É do Verde violentou o muro — uma reflexão a partir do muro de Berlim, onde ele morou em 1982 e 1983. Acho que a desilusão persiste sim, não só desses aspecto como de muitos dos outros muros aos quais ele se refere nesse trecho, ‘o muro dentro das pessoas, com as dificuldades cada vez maiores de relacionamento, entre o homem e a mulher, entre desenvolvidos e subdesenvolvidos, entre as raças’. Ao mesmo tempo em que muitos muros se quebraram nos últimos 40 anos, eles também se intensificaram. O medo, a polarização, a rejeição ao imigrante, ao outro, a busca por segurança no autoritarismo e no reacionarismo. As mudanças são atordoantes e todas as crises parecem existenciais, climáticas, nucleares, o domínio da inteligência artificial. Ao mesmo tempo, isso me lembra de uma citação que meu pai fez muito durante um período. Não me lembro exatamente, foi de quando leu Marco Polo, ou algo sobre Marco Polo, que tinha uma passagem assim: ‘Era o século 13 e o mundo enfrentava uma de suas piores crises…’ — algo assim. ‘Será que a vida não é feita de crises, e a gente acha que as nossas são as piores?’, ele dizia logo depois. Acho que tem desilusão sim, mas tem também um entendimento do lado trágico das coisas.
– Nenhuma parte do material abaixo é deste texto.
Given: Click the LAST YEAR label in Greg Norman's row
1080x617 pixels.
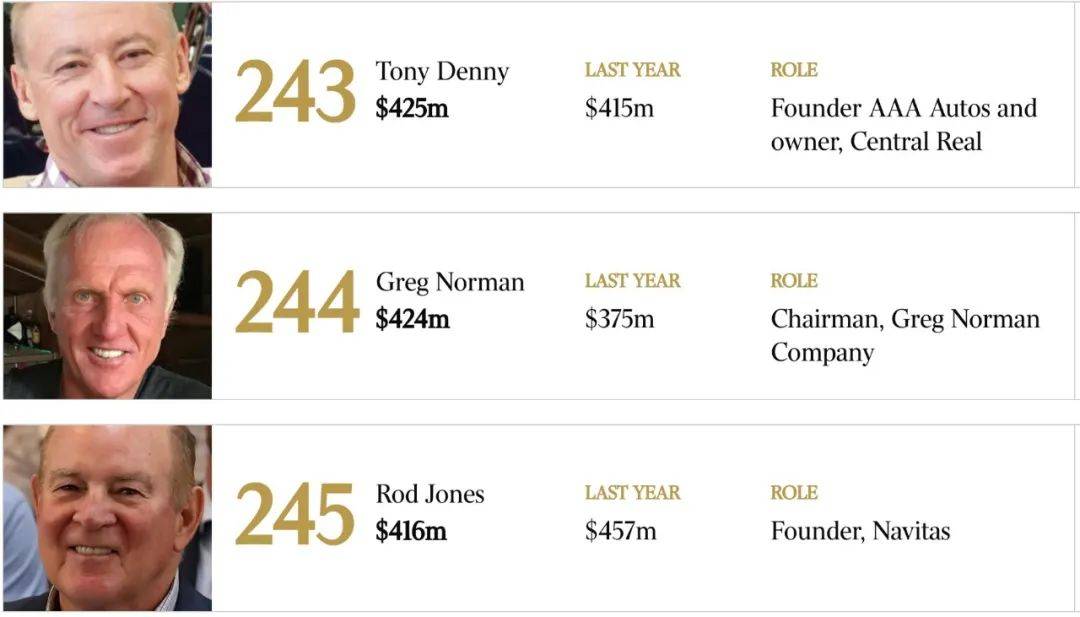Looking at the screenshot, I should (x=632, y=280).
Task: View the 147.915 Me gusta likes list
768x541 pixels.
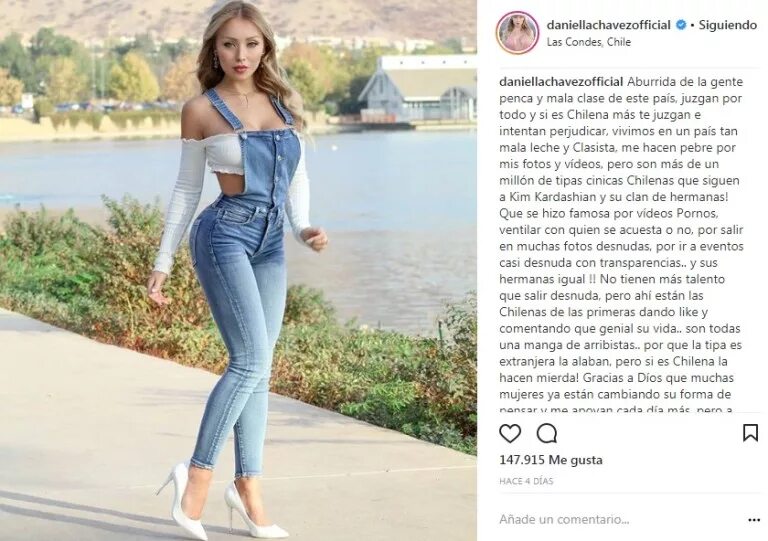Action: tap(551, 460)
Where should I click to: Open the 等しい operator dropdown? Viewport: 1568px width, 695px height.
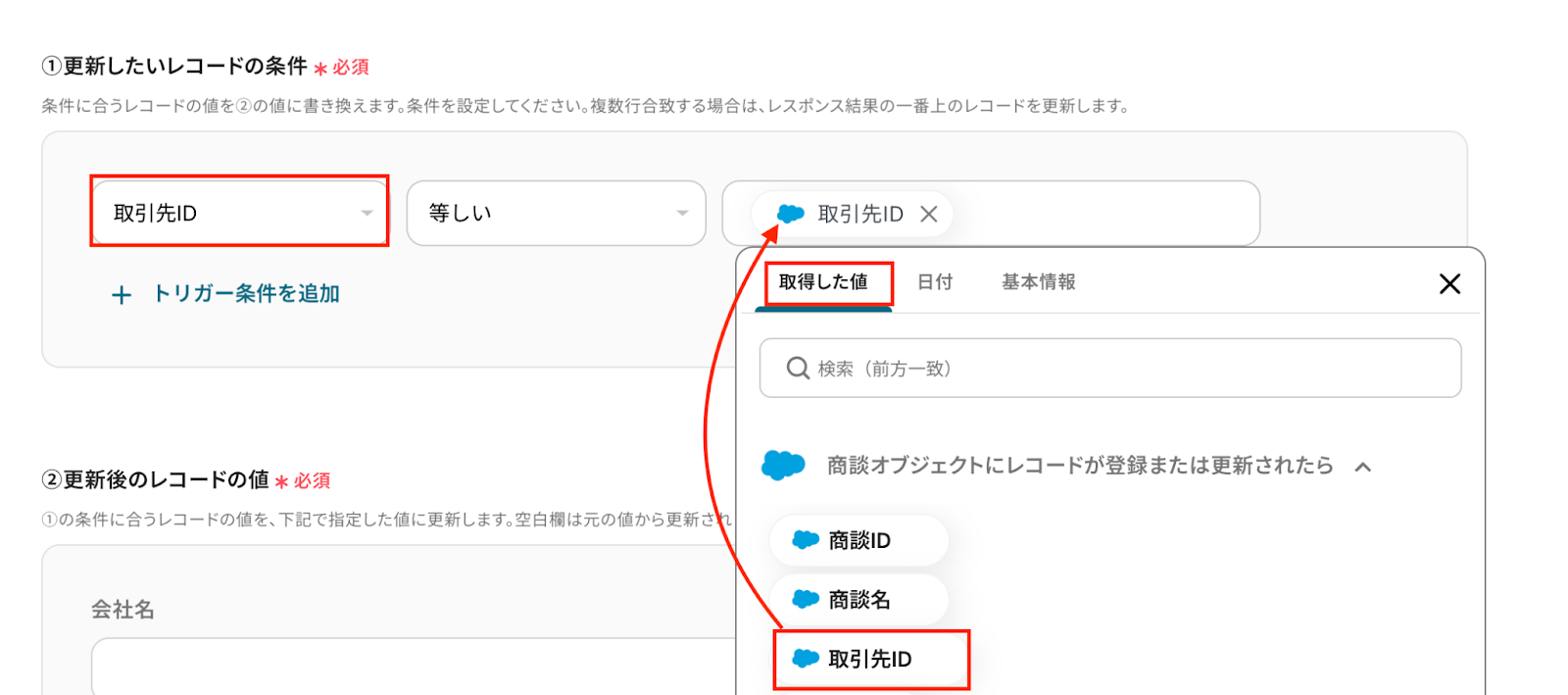(x=556, y=213)
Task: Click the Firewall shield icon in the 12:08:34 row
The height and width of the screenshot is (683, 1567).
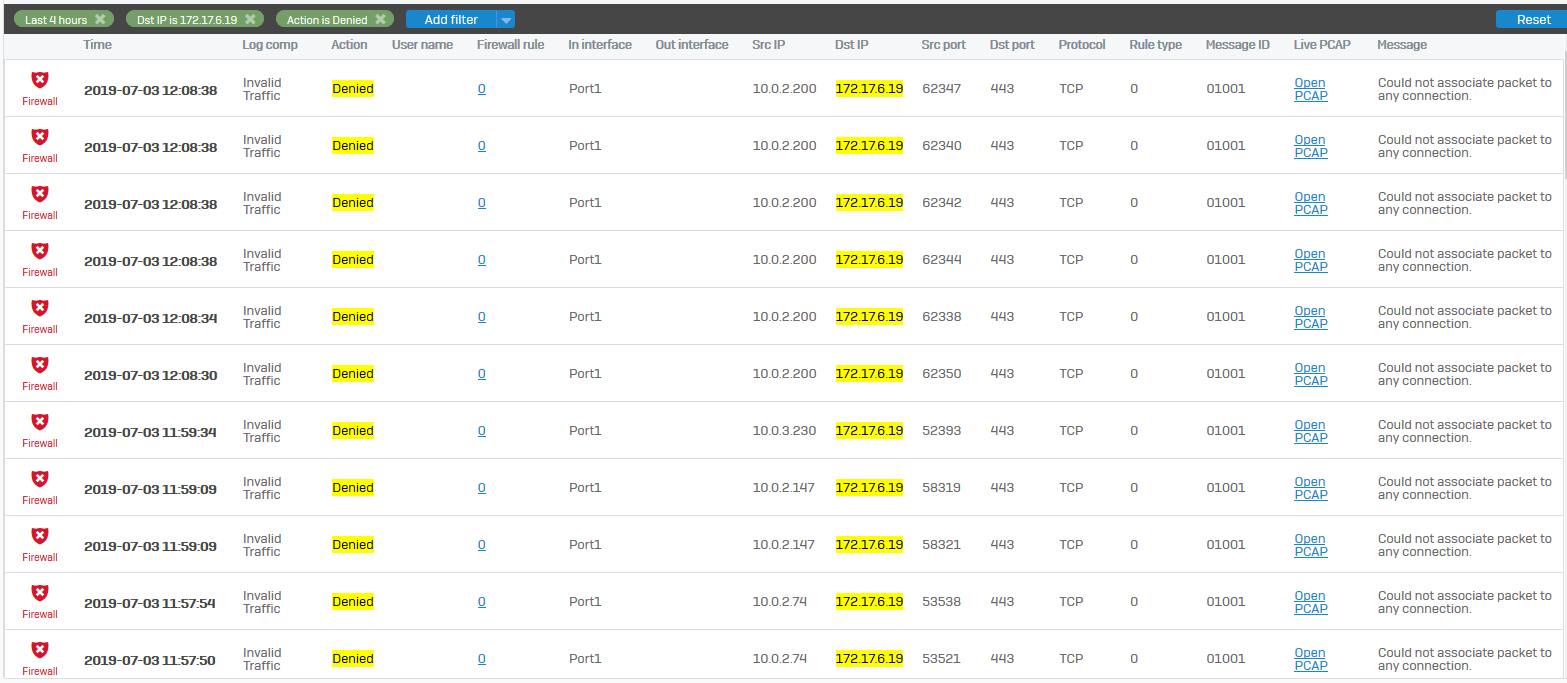Action: (x=40, y=308)
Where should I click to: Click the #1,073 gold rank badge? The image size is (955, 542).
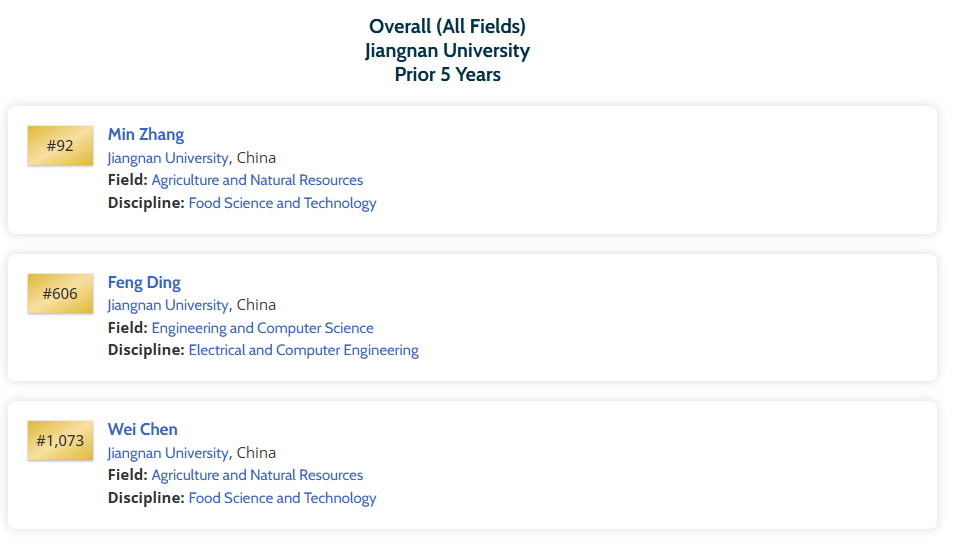click(x=60, y=441)
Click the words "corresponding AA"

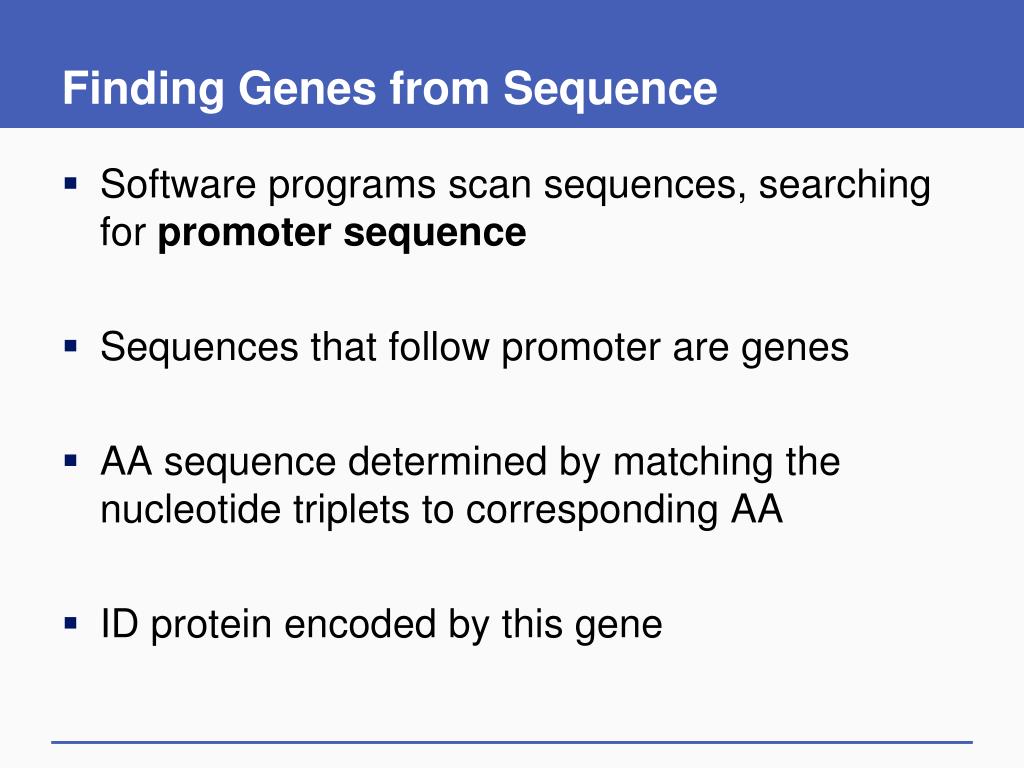click(624, 510)
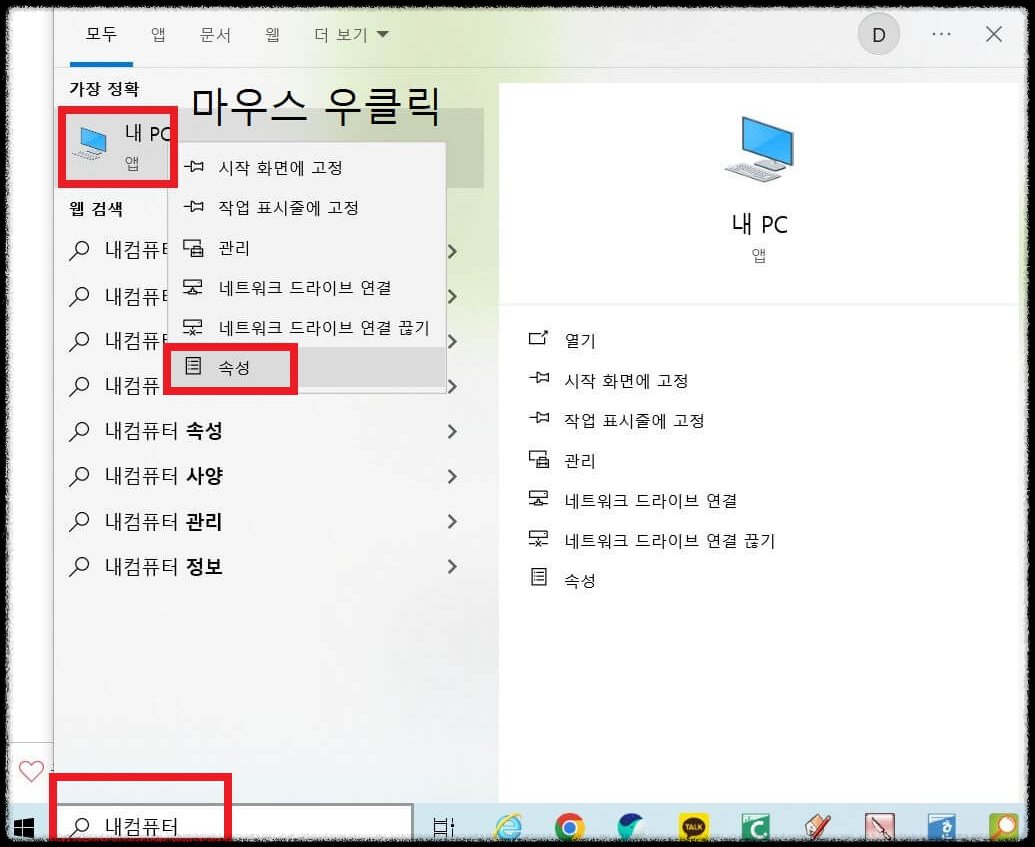Click the Windows Start button
This screenshot has width=1035, height=847.
pyautogui.click(x=23, y=827)

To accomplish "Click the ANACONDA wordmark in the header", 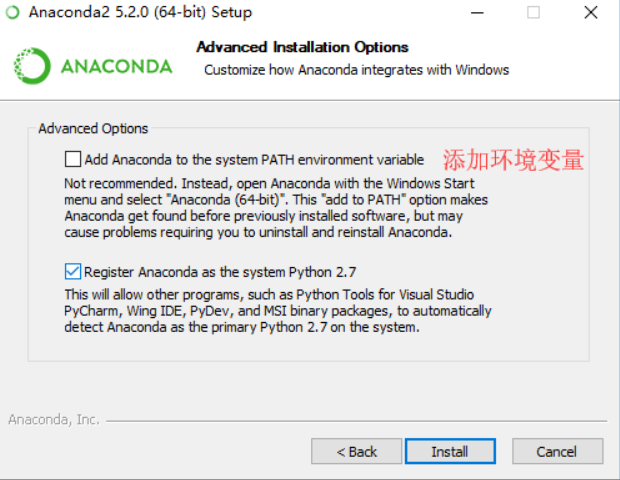I will click(117, 66).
Teu pai deu trabalho, no amalgamado do material de toda uma vida? Como você constituiu um discurso fílmico dada a ideia de fragmentação atrelada à produção paterna?
Não acho que posso dizer que meu pai deu trabalho, não. Um elemento importante da construção do filme sempre foi juntar materiais bastante distintos, e construir uma relação entre a vida dele, a obra (extensa e fragmentada) dele, a história do Brasil e do mundo, um certo zeitgeist (ele nasceu em 1936, foram muitas as mudanças que ele acompanhou e esteve perto), e a nossa relação mais íntima, que foi um dos últimos elementos que acertamos. Tivemos a percepção desde o início de que se tratava de um filme de cacos, tanto de textos quanto de imagens, então a busca de coesão sempre foi um elemento que a gente considerava essencial. Foi um longo processo de depuração, entre montagem e roteiro, sobre o que era o filme e quais eram os seus elementos essenciais.